Chapter 53 Thyroid disease in pregnancy
Incidence. In developed countries, 2 in 1000 pregnancies are complicated by hyperthyroidism and 9 in 1000 pregnancies are complicated by hypothyroidism.
Thyroid physiology and pregnancy
• During normal pregnancy, the thyroid gland grows in size due to gland hyperplasia and increased vascularity.
• Circulating levels of iodine are reduced in pregnancy. This may be secondary to reduced renal tubular absorption, maternal–fetal transfer and fetal storage. There is a daily requirement of inorganic iodine 250 μg. This is increased from the non-pregnant state of 150 μg. Iodine is absorbed from foods such as salt, milk, dairy products, seafoods and eggs. Miscarriage rates are increased in iodine-deficient women. Iodine supplementation is recommended for all women except those with Graves’ disease or a past history of hyperthyroidism.
• Thyroid-binding globulin production rises throughout pregnancy as a result of increased oestrogen and remains raised postpartum. Because of this, more T3 and T4 are protein-bound, thus raising total T3 and T4 levels.
• There may be a reduction in free T3 and T4 as pregnancy progresses. In late pregnancy, this may be in the non-pregnant hypothyroid range. Therefore, when low free T3/T4 levels are present in pregnancy, thyroid-stimulating hormone (TSH) is required for a diagnosis of hypothyroidism. Free thyroxine concentrations correlate to thyroid function.

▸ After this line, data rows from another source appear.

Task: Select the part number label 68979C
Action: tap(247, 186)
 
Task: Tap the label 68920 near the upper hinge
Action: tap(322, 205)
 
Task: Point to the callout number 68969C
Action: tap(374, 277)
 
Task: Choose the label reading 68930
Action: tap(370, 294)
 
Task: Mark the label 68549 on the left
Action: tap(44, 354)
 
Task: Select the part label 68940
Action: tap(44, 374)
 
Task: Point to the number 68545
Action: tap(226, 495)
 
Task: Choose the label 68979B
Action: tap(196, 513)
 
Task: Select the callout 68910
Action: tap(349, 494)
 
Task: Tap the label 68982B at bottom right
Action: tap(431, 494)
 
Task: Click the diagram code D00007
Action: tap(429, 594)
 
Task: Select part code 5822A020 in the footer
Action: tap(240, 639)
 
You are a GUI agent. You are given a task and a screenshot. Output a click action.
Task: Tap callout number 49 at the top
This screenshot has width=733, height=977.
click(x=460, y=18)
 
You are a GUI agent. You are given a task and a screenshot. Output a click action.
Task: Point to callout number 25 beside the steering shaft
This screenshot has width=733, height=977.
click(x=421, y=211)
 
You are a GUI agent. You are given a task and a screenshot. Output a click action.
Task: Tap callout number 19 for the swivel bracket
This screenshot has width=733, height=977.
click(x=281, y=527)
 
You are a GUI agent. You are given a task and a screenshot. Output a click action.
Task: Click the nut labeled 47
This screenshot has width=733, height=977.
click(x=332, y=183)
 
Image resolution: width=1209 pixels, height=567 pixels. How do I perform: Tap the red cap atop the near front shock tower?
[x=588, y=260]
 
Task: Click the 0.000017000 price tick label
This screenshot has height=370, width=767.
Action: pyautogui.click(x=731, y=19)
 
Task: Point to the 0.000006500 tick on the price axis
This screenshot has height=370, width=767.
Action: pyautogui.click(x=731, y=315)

• TSH levels fall in the first trimester. Free thyroid hormones are raised in about 70%–75% of women with hyperemesis, suggesting a relationship between high human chorionic gonadotrophin (hCG) levels and thyroid stimulation (hCG and TSH have the same alpha subunit with different beta subunits; hCG may be a TSH agonist).
• Fetal thyroid commences functioning at 10–12 weeks gestation; however, it is the maternal thyroxine mostly supplying fetal needs until the third trimester when the fetal thyroid is sufficiently mature to be independent. In this trimester, the placenta acts as a barrier to maternal TSH, T4 and T3, and the fetal axis acts independently of the mother. The placenta freely transports iodine and thyrotrophin-releasing hormone. Fetal blood sampling correlates to fetal status most reliably. After birth, fetal TSH levels rise markedly due to a thyrotrophin-releasing hormone surge and decrease to normal over 3 days. The fetal dependence on maternal iodine continues during breastfeeding.
Maternal–fetal interactions
• Thyroid antibodies: microsomal and thyroglobulin antibodies cross the placenta, but are not cytotoxic to fetal thyroid cells.
Hypothyroidism
• Autoimmune thyroid disease is diagnosed by destructive antibodies (antithyroid perroxidase antibodies and antithyroglobulin antibodies). The underlying thyroiditis is known as Hashimoto’s disease. Prevalence is unknown, although antibodies may be present in 5% of women of childbearing age.
• It is possible that women with normal thyroid function when not pregnant are at risk of developing hypothyroidism in early pregnancy when the thyroid gland cannot increase the required production for pregnancy.